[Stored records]
BEGIN

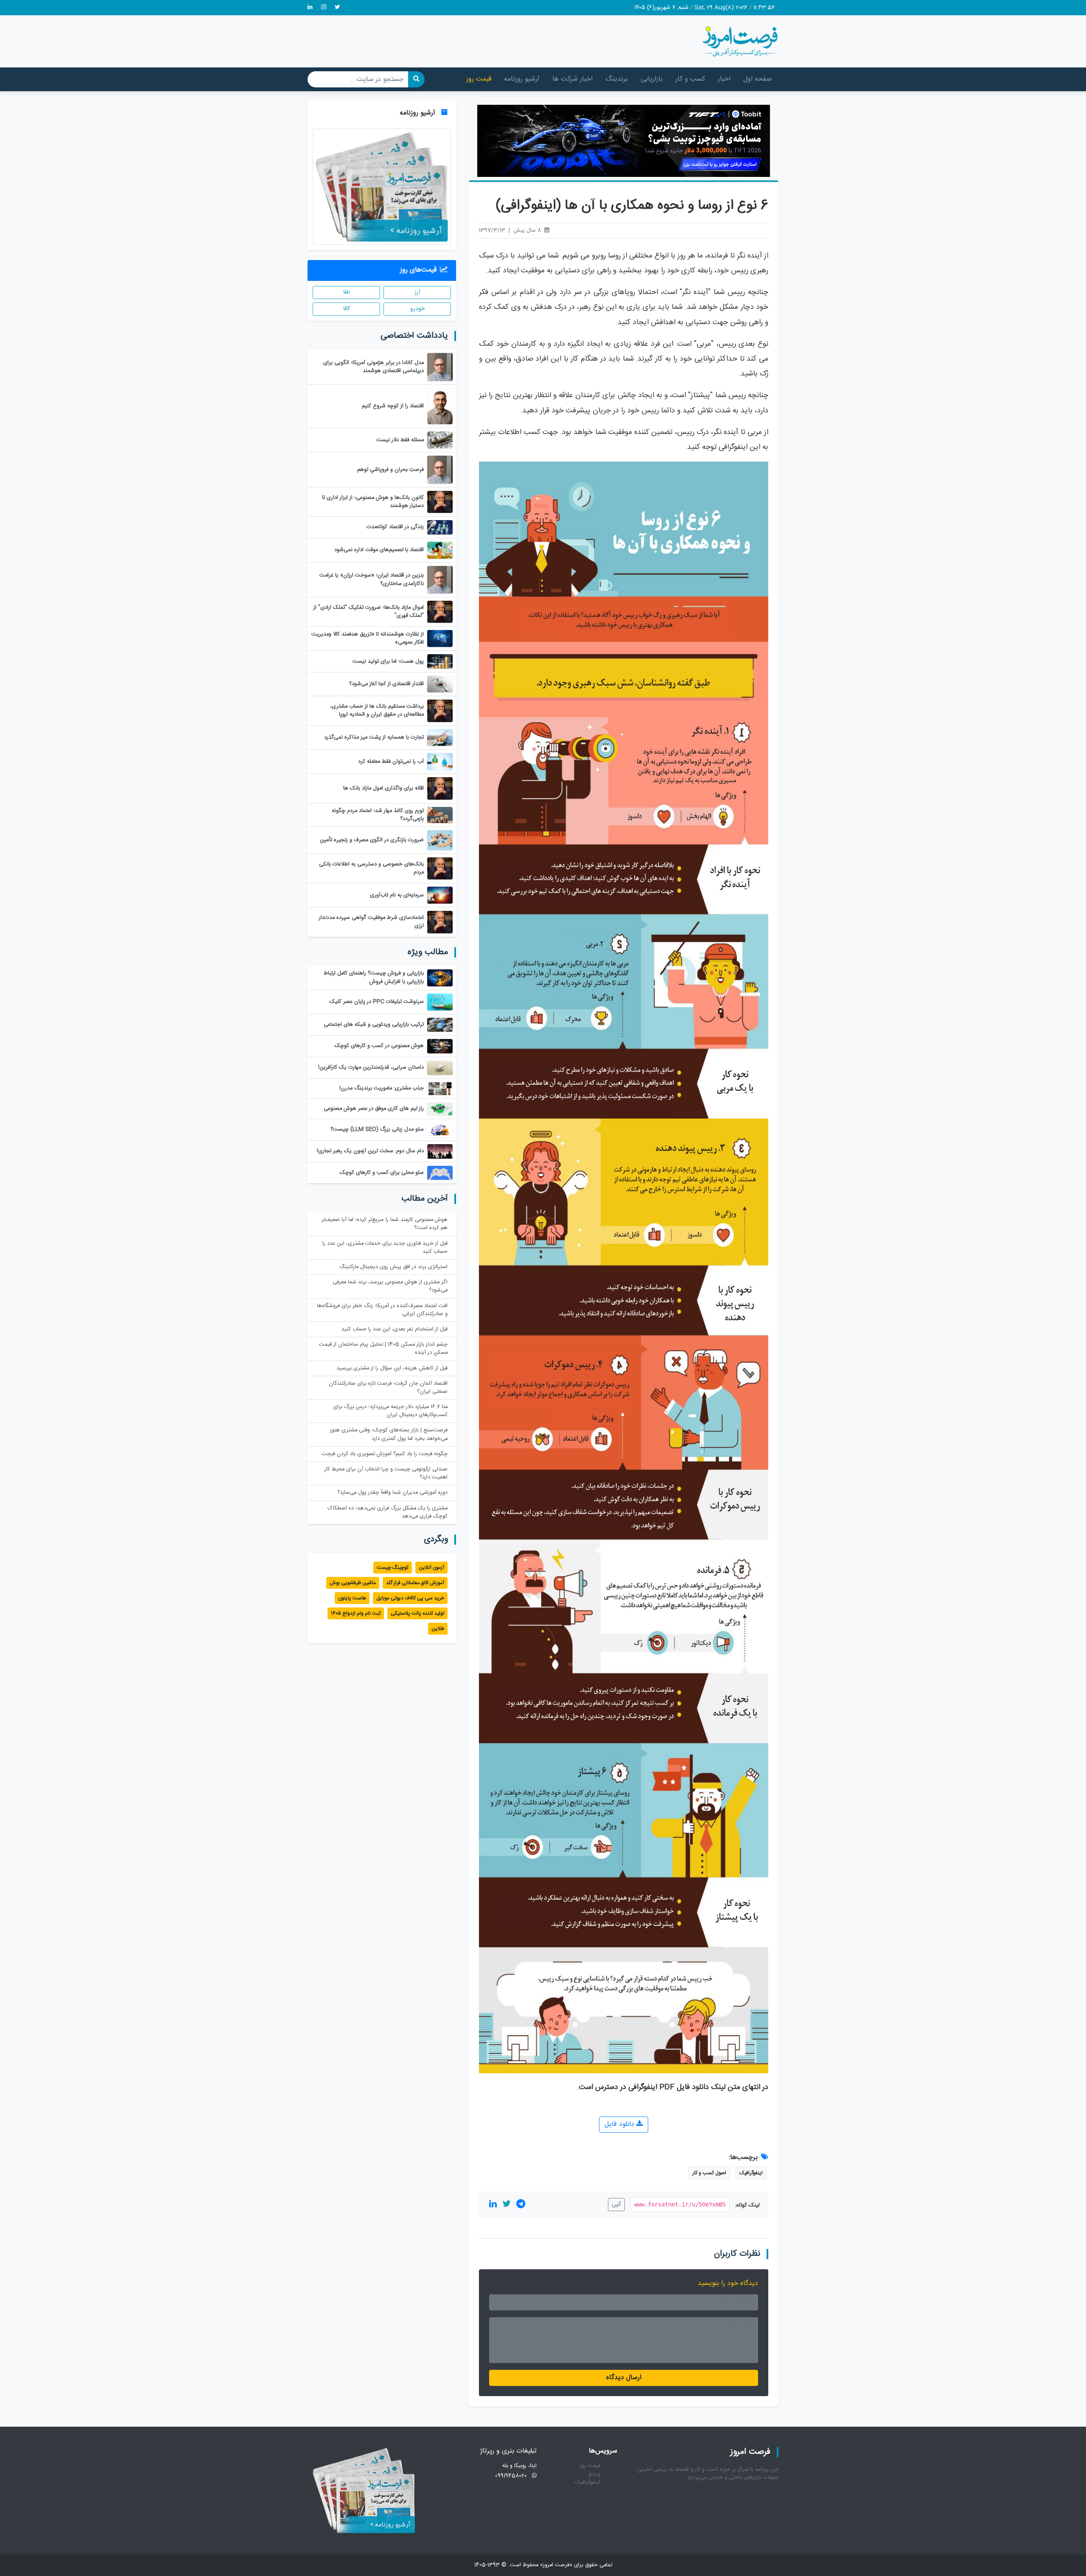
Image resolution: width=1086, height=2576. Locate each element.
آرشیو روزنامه (522, 79)
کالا (346, 309)
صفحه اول (757, 79)
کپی (616, 2204)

END

**PROBLEM:** Since the copy should hold text only, set down each record exactly and leave the pictures out.

**EXPECTED ANSWER:**
Image resolution: width=1086, height=2576. Locate each element.
آرشیو روزنامه (522, 79)
کالا (346, 309)
صفحه اول (757, 79)
کپی (616, 2204)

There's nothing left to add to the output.